What yesterday's elections mean for health care

Daily Briefing

    The results are pouring in for Tuesday's gubernatorial and legislative elections held in Kentucky, Mississippi, and Virginia—and they suggest Medicaid changes could be coming in some of those states.

    Related: Where the 2020 Democratic candidates stand on health policy

    Kentucky's likely governor-elect vows to rescind Medicaid work requirements

    In Kentucky, Attorney General (AG) Andy Beshear (D) on Tuesday declared victory over current Gov. Matt Bevin (R). As of Tuesday night, Beshear held a lead of 5,333 votes over Bevin, out of the more than 1.4 million votes that had been counted, according to the Associated Press. However, Bevin as of Wednesday morning had not conceded the race, which means there could be a recount.

    A victory for Beshear likely puts an end to Kentucky's Medicaid work requirements, as Beshear on Tuesday said, during his first week in office as Kentucky's governor, he would rescind the Medicaid waiver that grants the state permission to implement the work requirements.

    The Kentucky requirements, which currently are blocked by a federal court, were a centerpiece of Gov. Bevin's re-election campaign. Bevin's administration and other supporters of work requirements argue that they help Medicaid beneficiaries find employment and can help to improve beneficiaries' overall health and wellbeing by lifting them out of poverty.

    But others have argued that Medicaid work requirements impose barriers to coverage for low-income individuals and can cause coverage losses.

    Beshear—the son of former Kentucky Gov. Steve Beshear (D), who expanded the state's Medicaid program under the Affordable Care Act (ACA)—earlier this year said his "goal is to make sure every single Kentuckian has some form of [health] coverage, and that we lower the cost for every single Kentucky family."

    Medicaid expansion not likely in Mississippi

    Medicaid expansion was a key issue at stake in Mississippi's gubernatorial race Tuesday, and Mississippi voters elected Lt. Gov. Tate Reeves (R), who has said he opposes Medicaid expansion "on philosophical grounds," to serve as the state's governor. Reeves defeated Mississippi AG Jim Hood (D), who had said he would expand the state's Medicaid program if elected.

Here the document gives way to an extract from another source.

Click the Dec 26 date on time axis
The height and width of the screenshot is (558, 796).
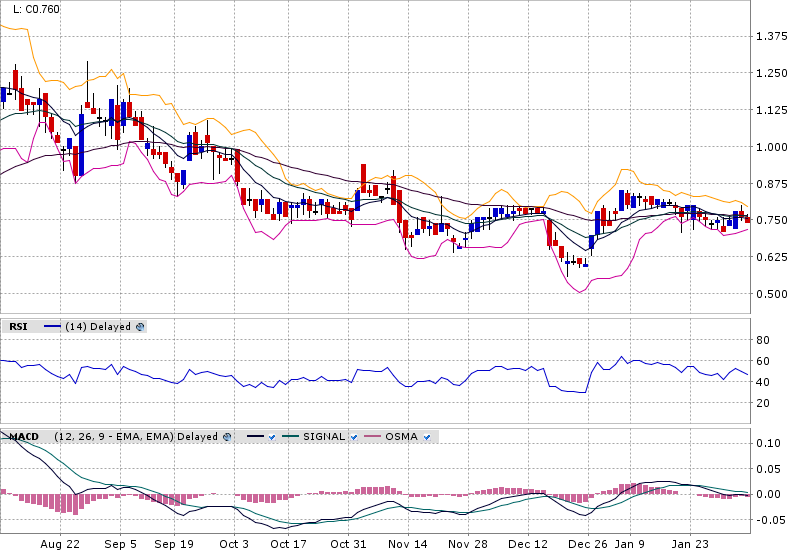(588, 545)
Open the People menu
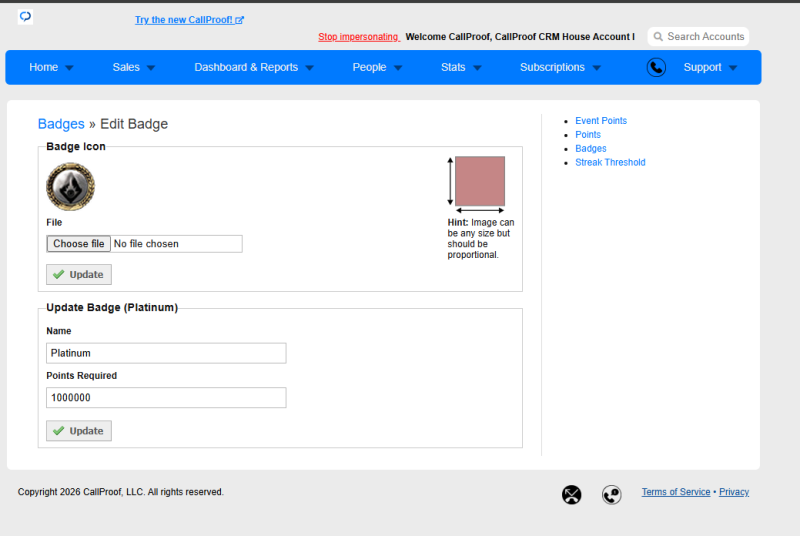800x536 pixels. pyautogui.click(x=377, y=67)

    Mississippi is one of the 14 remaining states that have not expanded their Medicaid programs under the ACA. Mississippi has one of the highest uninsured rates in the country, as well as the lowest median household income. As such, expanding the state's Medicaid program under the ACA could provide many state residents with health coverage and bring a large sum of federal funding to the state.

    Medicaid eligibility and other coverage could expand in Virginia

    In Virginia, Democrats on Tuesday won enough seats to take control of Virginia's Legislature for the first time in more than 20 years, and are expected to try to lift certain restrictions on Medicaid eligibility in the state, the AP reports.

    Virginia Gov. Ralph Northam (D) expanded the state's Medicaid program in 2017, but the expansion includes some eligibility limits that were needed to get the plan approved by the state's Republican-controlled Legislature. However, with Democrats taking control of Virginia's Legislature, it is possible that state policymakers could look to lift the eligibility limits and possibly experiment with other types of health coverage expansions (Owens, "Vitals," Axios, 11/6; Sonka, Louisville Courier Journal, 11/6; Japsen, Forbes, 11/5; Hellmann, The Hill, 11/5; Schreiner, Associated Press, 11/6; Wagster Pettus, Associated Press, 11/6; Suderman, Associated Press, 11/6).